I am certain that this is not the most efficient way to achieve this, however, I am not sure I know how to improve it. Is it possible to create these values at the time that the data set is being loaded and would that be less resource intensive? Or is there just a better way altogether to accomplish this?
I am also open to any suggestions to improve the top part of the code as well. It is probably not efficient either.
Code used to load the data set:
files = os.listdir("./source_files/")
li = []
delimiter = ';'
shrtwkday = CategoricalDtype(categories=['Sun','Mon','Tue','Wed','Thu','Fri','Sat'], ordered=True)
use_cols = ['duration_sec','start_time','end_time','start_station_id','start_station_name','start_station_latitude',
'start_station_longitude','end_station_id','end_station_name','end_station_latitude',
'end_station_longitude','bike_id','user_type']

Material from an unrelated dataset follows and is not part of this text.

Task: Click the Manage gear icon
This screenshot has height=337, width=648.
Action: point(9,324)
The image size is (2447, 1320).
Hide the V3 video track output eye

dtypes = {'duration_sec':'int','start_time':'str','end_time':'str','start_station_id':pd.Int64Dtype(),'start_station_name':'str',
'start_station_latitude':'float','start_station_longitude':'float','end_station_id':pd.Int64Dtype(),
'end_station_name':'str','end_station_latitude':'float','end_station_longitude':'float',
'bike_id':'int','user_type':'str'}
parse_dates = ['start_time','end_time']
for file in files:
with open("./source_files/" + file, 'rb') as f_in:
df = pd.read_csv(f_in, compression='zip', delimiter=delimiter, usecols = use_cols, dtype=dtypes,
header=0, parse_dates=parse_dates, na_values=['', ' '])
li.append(df)
trip_df = pd.concat(li, axis=0, ignore_index=True)
Code in question:
trip_df['start_date'] = trip_df.start_time.dt.strftime('%Y-%m-%d')
trip_df['start_year'] = trip_df.start_time.dt.strftime('%Y').astype(int)
trip_df['start_month'] = trip_df.start_time.dt.strftime('%m').astype(int)
trip_df['start_hour'] = trip_df.start_time.dt.strftime('%H').astype(int)
trip_df['start_weekday'] = trip_df.start_time.dt.strftime('%a').astype(shrtwkday)
trip_df['end_date'] = trip_df.end_time.dt.strftime('%Y-%m-%d')
trip_df['end_year'] = trip_df.end_time.dt.strftime('%Y').astype(int)
trip_df['end_month'] = trip_df.end_time.dt.strftime('%m').astype(int)
trip_df['end_hour'] = trip_df.end_time.dt.strftime('%H').astype(int)
trip_df['end_weekday'] = trip_df.end_time.dt.strftime('%a').astype(shrtwkday)
trip_df['start_date'] = pd.to_datetime(trip_df['start_date'], format = "%Y-%m-%d")
trip_df['end_date'] = pd.to_datetime(trip_df['start_date'], format = "%Y-%m-%d")
EDIT:
To resolve the memory issue, I chose to sample 10% of the data and performed the heavy processing only on the sampled data. Also, rather than saving the sampled data into a new DataFrame, I used the same dataframe which released the 90% from memory which also helped.